Thankfully for me the holidays are just two big family meals that happen in homes other than my own, so no leftovers to make a significant impact on my weight unless I make a special effort to pack some up. (Of course at Christmas I ate so much beef tenderloin and cheese at the actual dinner I wasn't hungry again until the following night.) I think it was the not getting outside much that encouraged weight gain over the season for me, and I've been able to combat that this year.
Steph- I know that you deleted, but I wanted to say that I hear you.
I'm fat because I'm lazy and I like to eat, and I eat junk.

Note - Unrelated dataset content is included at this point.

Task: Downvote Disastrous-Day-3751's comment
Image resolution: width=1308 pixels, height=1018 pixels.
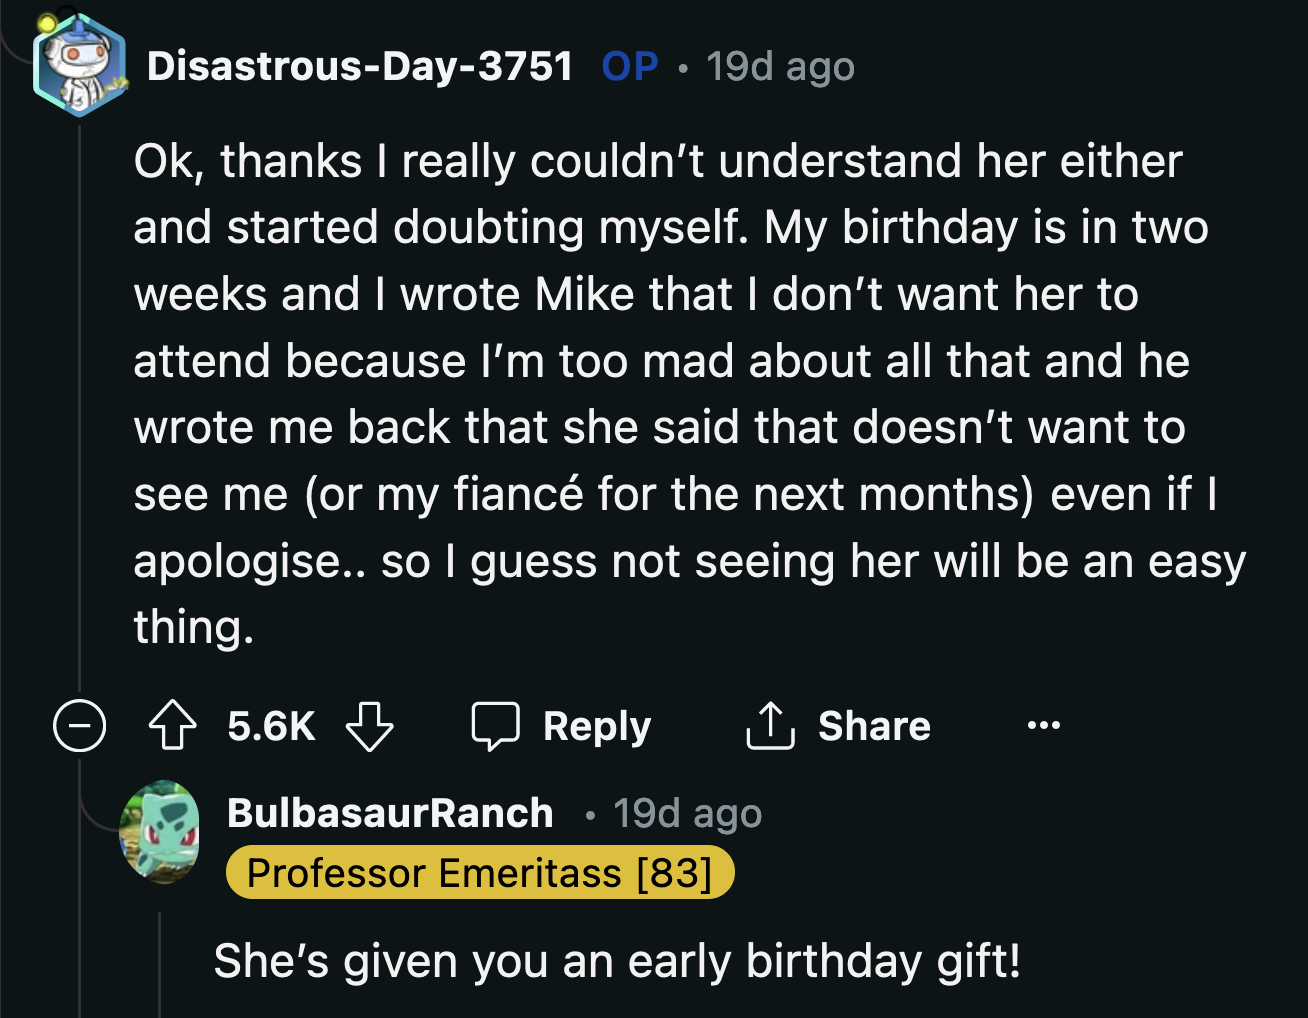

And I'm sort of but not really OK with it. But, as I said, lazy. I still go to the gym, but not as often as a year ago. But at least I'm still going.
Part of my weight is my bad eating habits and lack of exercise, but a lot of it is the medicine. I took Zyprexa for awhile and gained 20 lbs in a few months and never lost that. Since the Seroquel I've pretty much gained enough weight each year that I can't wear most of the things I bought 2 years ago.
One thing that's been surprisingly hard about pregnancy, for me, is trying to control my weight gain. At my last checkup (24 weeks), I had gained around 28-29 pounds. (The recommendation for someone at my BMI pre-pregnancy is to gain 25-35lb in total, and I've got three months to go...) It's been hard for me to figure out if I really need to change my eating habits or not. I feel like I eat pretty healthy food in pretty reasonable proportions -- more than I did before getting pregnant, of course, but I haven't gone crazy with it. I'm just so HUNGRY all the time, and so I eat more. But doesn't my body need it? I know I shouldn't get hung up on a number, but I feel like I must be doing something wrong if I've gained so much weight. And I hate feeling that way: like I'm messing up something important, like I can't trust my body's signals, AND feeling angry about thinking about my weight gain as a moral issue, when I know it's really not.